NHMDenmark / Mass-Digitizer

Common repo for the DaSSCo team
Apache License 2.0
1 stars 0 forks source link

Digitizing forma names #452

Closed jlegind closed 2 months ago

jlegind commented 8 months ago

What is the issue ?

An Vascular plants export came in with forma names stated in the remarks (notes) field. An existing name was entered and the forma distinction was added in notes.
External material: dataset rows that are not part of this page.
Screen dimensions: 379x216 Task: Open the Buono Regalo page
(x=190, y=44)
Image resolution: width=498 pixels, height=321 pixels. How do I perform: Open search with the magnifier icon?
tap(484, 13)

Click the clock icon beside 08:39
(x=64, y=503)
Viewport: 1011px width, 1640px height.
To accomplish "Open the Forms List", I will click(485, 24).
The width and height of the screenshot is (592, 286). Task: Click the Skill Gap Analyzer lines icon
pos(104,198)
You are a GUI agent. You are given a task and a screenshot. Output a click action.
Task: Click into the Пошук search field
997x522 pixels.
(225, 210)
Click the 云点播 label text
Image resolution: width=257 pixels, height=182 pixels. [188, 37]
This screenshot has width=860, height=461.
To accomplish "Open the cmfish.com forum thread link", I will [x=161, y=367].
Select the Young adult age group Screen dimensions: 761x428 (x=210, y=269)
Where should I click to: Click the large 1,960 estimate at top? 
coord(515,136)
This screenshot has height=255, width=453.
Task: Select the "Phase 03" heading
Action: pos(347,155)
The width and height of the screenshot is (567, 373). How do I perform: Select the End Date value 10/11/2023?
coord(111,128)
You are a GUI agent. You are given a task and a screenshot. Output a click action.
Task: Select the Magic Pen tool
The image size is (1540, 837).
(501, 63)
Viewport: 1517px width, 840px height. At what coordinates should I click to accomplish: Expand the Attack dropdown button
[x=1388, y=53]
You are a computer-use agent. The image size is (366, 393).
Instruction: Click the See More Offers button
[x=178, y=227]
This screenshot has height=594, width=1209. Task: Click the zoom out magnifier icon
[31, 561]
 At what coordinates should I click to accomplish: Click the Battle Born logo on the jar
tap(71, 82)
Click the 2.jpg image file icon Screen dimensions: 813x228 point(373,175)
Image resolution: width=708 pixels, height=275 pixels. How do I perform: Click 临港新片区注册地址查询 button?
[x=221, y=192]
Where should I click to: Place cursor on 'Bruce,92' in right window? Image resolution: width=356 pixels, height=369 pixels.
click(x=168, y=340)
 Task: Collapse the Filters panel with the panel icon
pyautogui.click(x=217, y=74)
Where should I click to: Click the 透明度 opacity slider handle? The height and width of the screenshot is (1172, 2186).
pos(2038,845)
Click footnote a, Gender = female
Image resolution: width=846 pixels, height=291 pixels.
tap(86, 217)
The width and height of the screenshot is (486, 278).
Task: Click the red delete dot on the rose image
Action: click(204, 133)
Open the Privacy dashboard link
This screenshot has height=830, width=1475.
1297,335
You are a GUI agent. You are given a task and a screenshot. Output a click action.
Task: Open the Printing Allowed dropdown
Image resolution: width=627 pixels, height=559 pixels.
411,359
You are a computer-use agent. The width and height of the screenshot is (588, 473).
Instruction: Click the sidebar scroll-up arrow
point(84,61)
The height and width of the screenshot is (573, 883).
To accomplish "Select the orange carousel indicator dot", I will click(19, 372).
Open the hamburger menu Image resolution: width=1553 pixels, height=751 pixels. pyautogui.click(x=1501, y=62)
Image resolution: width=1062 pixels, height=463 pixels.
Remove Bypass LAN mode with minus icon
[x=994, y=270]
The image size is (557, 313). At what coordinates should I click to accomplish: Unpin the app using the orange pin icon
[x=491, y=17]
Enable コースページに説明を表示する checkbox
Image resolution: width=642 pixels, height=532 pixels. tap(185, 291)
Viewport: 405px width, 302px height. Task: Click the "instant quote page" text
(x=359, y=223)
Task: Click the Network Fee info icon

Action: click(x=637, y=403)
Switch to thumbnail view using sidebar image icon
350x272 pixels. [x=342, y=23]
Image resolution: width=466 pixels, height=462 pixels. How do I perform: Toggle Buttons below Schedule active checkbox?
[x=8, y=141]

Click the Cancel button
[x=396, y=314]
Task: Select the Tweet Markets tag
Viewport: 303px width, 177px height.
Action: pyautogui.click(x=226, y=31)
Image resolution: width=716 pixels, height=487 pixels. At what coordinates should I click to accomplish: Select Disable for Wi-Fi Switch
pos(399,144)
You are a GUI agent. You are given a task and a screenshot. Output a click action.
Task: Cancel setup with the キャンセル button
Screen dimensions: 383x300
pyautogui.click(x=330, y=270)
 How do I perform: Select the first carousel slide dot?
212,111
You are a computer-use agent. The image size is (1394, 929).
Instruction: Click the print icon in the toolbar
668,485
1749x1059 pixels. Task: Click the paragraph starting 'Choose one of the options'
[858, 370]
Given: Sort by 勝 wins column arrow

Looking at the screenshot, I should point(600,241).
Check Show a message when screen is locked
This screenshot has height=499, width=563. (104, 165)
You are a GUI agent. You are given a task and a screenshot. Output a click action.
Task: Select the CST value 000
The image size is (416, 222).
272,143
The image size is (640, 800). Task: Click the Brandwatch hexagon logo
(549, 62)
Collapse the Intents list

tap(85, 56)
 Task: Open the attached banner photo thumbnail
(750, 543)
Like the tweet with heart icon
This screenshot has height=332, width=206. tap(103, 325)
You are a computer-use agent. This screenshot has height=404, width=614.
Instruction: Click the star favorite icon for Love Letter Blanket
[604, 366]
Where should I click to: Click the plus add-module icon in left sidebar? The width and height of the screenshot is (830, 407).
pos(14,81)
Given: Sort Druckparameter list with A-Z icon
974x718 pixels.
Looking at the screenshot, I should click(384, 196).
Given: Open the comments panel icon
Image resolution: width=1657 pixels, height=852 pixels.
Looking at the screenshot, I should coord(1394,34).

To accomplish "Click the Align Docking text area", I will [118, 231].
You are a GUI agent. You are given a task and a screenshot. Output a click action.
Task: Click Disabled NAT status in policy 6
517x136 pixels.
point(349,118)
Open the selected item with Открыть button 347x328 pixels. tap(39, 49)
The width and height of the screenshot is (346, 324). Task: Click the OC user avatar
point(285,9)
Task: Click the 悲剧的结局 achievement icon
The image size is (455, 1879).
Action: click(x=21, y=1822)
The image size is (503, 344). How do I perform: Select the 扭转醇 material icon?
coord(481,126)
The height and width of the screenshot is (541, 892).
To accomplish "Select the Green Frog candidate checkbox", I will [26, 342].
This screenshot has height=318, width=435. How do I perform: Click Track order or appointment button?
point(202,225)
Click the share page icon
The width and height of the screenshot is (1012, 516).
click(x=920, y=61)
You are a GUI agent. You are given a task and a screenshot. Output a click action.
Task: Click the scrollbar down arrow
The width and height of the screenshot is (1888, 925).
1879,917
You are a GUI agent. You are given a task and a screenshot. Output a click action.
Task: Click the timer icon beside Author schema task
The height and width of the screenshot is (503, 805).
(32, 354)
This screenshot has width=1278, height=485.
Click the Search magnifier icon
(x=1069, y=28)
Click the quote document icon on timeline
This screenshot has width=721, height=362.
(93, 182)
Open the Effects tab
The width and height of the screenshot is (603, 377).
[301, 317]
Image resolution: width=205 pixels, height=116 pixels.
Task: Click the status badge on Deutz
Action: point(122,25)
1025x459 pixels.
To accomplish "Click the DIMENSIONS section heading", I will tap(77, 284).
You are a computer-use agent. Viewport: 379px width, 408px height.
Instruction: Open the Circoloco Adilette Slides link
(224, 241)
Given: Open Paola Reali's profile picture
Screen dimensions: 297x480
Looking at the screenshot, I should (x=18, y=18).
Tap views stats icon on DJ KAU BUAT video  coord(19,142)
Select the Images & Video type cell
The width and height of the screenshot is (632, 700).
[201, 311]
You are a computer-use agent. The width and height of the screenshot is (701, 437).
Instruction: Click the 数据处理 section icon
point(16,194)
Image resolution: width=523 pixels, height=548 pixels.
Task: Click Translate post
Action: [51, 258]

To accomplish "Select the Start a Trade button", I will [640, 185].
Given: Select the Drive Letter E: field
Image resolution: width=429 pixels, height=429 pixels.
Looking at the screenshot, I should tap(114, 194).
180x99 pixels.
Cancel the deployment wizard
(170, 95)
Detailed description of the issue.

As interpreted by JKL, I think the digitizer became confused by the [f. name] appearing after Genus and species. The digitizer then decided to input the f. name into notes which is not desirable. When a known name is entered, the taxonspid column is set with an identifier and this trips up post processing so that the new-forma-flag is not set. NHMD_Herba_20231108_16_16_SS.csv

The notes field also have other information that might be unsuitable for this field such as "ikke TBU-reg."

Why is it needed/relevant ?

It is far too involving to fix this issue in post processing.

Estimate level of effort required.

Easy

What is the expected acceptable result.

Taxonomic names that comply with the app design and workflow. A forma name not appearing in the auto-suggest box should be typed in as it is on the label.

PipBrewer commented 8 months ago

@chelseagraham Chelsea - can you look at this spreadsheet, resolve the errors/issues and report back? I've already had a look at it, so feel free to come and chat to me about it.

jlegind commented 8 months ago

I would urge the digitizer team to not include test data in the export. If you have the export locally, it is this one: NHMD_PinnedInsects_20231024_16_57_SS.csv

chelseagraham commented 8 months ago

Looked at exported SQL file NHMD_Herba_20231108_16_16_SS.csv

Editing undertaken and saved in the file NHMD_Herba_20231108_16_16_SS_inprogress.csv

Deleted TBU comments (Digitizer entered this information for folders that only have the genus level, but the specimens have been determined and have both genus and species level. Since this information is captured on the specimen labels, I deleted it from the notes field)

Edited one instance of 'label obscured' (invaild value) to 'label obstructed' (controlled vocabulary)

The following entries need manual editing:

specimen and label obstructed = specimen obstructed; label obstructed (as two remarks in Specify) for the following entry 942729

f.tubiflorum = Chrysanthemum leucanthemum f. tubiflorum for the following entries 942700 942701 942702 (accepted synonym Chrysanthemum leucanthemum f. tubiflorum via Plants of the World Online https://powo.science.kew.org/taxon/urn:lsid:ipni.org:names:77180150-1)

Check with Collections Manager for the following entries before manual editing:

f. flosculosum = Chrysanthemum parthenium f. flosculosum for the following entries 942948 942949 942950 942951 942952 942953 942954 (accepted synonym Chrysanthemum parthenium var. flosculosum via Plants of the World Online https://powo.science.kew.org/taxon/urn:lsid:ipni.org:names:252460-1)

Images for the following entries need checking before manual editing:

f.flosculosum = Chrysanthemum segetum f. flosculosum for the following entries 942955 942956 942957 942958 942959 942960 942961 942962 942963 942964 942965 942966 942967 942968 942969 942970 942971 (not seeing this synonym on Plants of the World Online https://powo.science.kew.org/taxon/urn:lsid:ipni.org:names:209007-1)

RebekkaML commented 5 months ago

To me it looks like the Chrysanthemum segetum f. flosculosum (942955-942971) is a mistake caused by not deleting "f. losculosum" in the notes field. This would explain why it doesn't exist in Plants of the world online. But it is difficult to confirm this from the images alone, since the correct forma etc. is often not given on the labels but only on the folder, which we don't image.

RebekkaML commented 2 months ago

The issues were fixed manually and the sheet imported into Specify.